* TEXTE FOURNI:
- - - - - - -

Présence dans les villes et les provinces

Et les services de gendarmerie que la GRC assure dans les villes et les provinces autres que le Québec et l’Ontario ? La GRC continuera de les offrir, affirme M. Duheme.

Même si certaines grandes villes, comme Surrey, en Colombie-Britannique, et des provinces ont choisi ou envisagent d’avoir leur propre police municipale ou provinciale, Mike Duheme croit que la GRC n’aura d’autre choix que de continuer à être présente dans certaines régions et certains territoires.

« Mais est-ce que le mieux ne serait pas que la GRC ne fasse plus du tout de police provinciale et municipale, et enquête exclusivement sur les crimes fédéraux ? », a demandé La Presse au commissaire.

« Ce sera au gouvernement de prendre position et de décider de ce que la GRC devra offrir en matière de services », a répondu M. Duheme.

Une formation adaptée

Outre dans sa structure, la GRC apporte également d’importants changements dans le recrutement et la formation, qui ont d’ailleurs déjà commencé à se faire sentir.

Depuis des lustres, toute nouvelle recrue embauchée doit d’abord passer par une formation de base de six mois à Dépôt, l’académie de la GRC, à Regina, en Saskatchewan.

« À Dépôt, ils font une excellente job pour préparer nos gens à faire de la patrouille, mais ce n’est pas "guiré" pour les enquêtes fédérales », constate M. Duheme.

Maintenant, un nouveau candidat pourra choisir – sur le site internet de la GRC – entre la gendarmerie, les enquêtes et la protection des dignitaires ; la formation de six mois n’est plus obligatoire ou est orientée différemment pour les deux dernières catégories, et les recrues ne sont plus obligées de s’expatrier – parfois durant des années – dans une autre province avant de revenir dans la leur.

Après avoir fait cette annonce, la GRC a lancé un projet pilote et créé des postes dans la section Protection des dignitaires. Elle avait déjà reçu 265 candidatures en 24 heures, et 1500 après deux semaines.

Les temps ont changé

« Avant, c’était au troisième mois de leur formation de six mois à Dépôt que les recrues savaient où elles iraient. C’est impossible, on ne peut plus faire ça aujourd’hui », explique le grand patron de la GRC.

Si tu recrutes un membre des communautés visibles, que tu l’envoies à Dépôt et ensuite dans une autre région, ça n’a pas de sens. Qu’il retourne plutôt dans sa communauté et devienne un ambassadeur. Qu’il ait une influence positive.

- - - - - - -

* DONNÉES FOURNIES:
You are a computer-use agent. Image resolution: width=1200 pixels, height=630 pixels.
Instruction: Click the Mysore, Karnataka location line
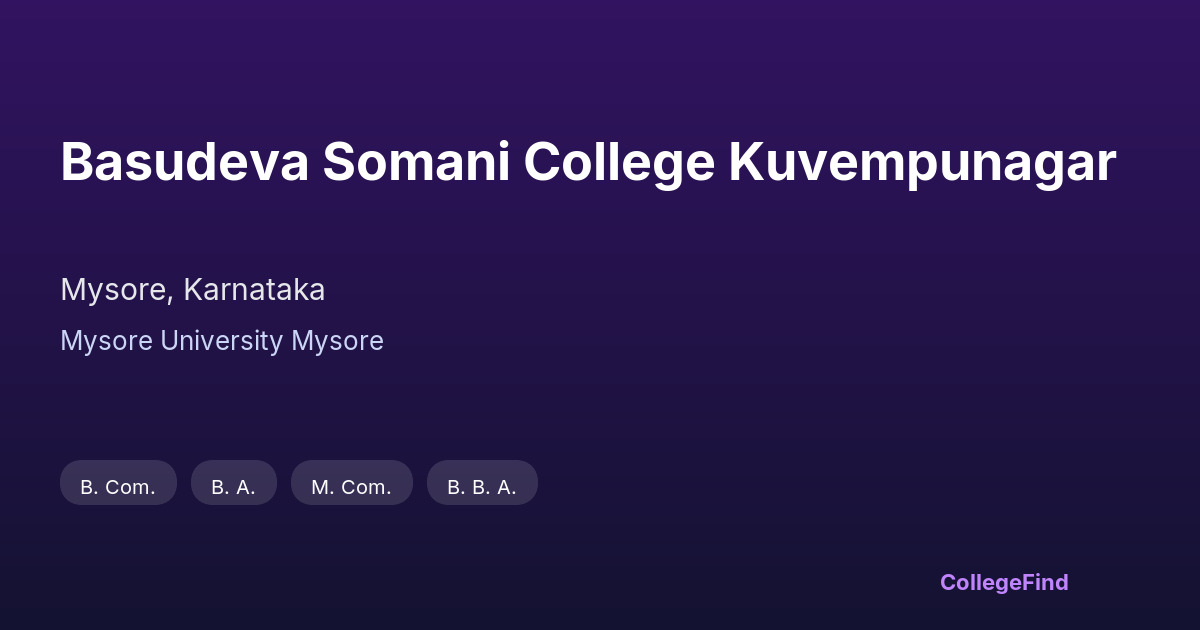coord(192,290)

- - - - - - -

* DESCRIPTION DE LA TÂCHE:
Reproduisez mot pour mot, s'il vous plaît, le passage du texte sur la GRC qui s'ouvre sur les mots contenant « Après avoir fait » et se termine par « patron de la GRC. ». Les données n'ont aucun rapport avec le texte sur la GRC.

* RÉSULTAT OBTENU:
Après avoir fait cette annonce, la GRC a lancé un projet pilote et créé des postes dans la section Protection des dignitaires. Elle avait déjà reçu 265 candidatures en 24 heures, et 1500 après deux semaines.

Les temps ont changé

« Avant, c’était au troisième mois de leur formation de six mois à Dépôt que les recrues savaient où elles iraient. C’est impossible, on ne peut plus faire ça aujourd’hui », explique le grand patron de la GRC.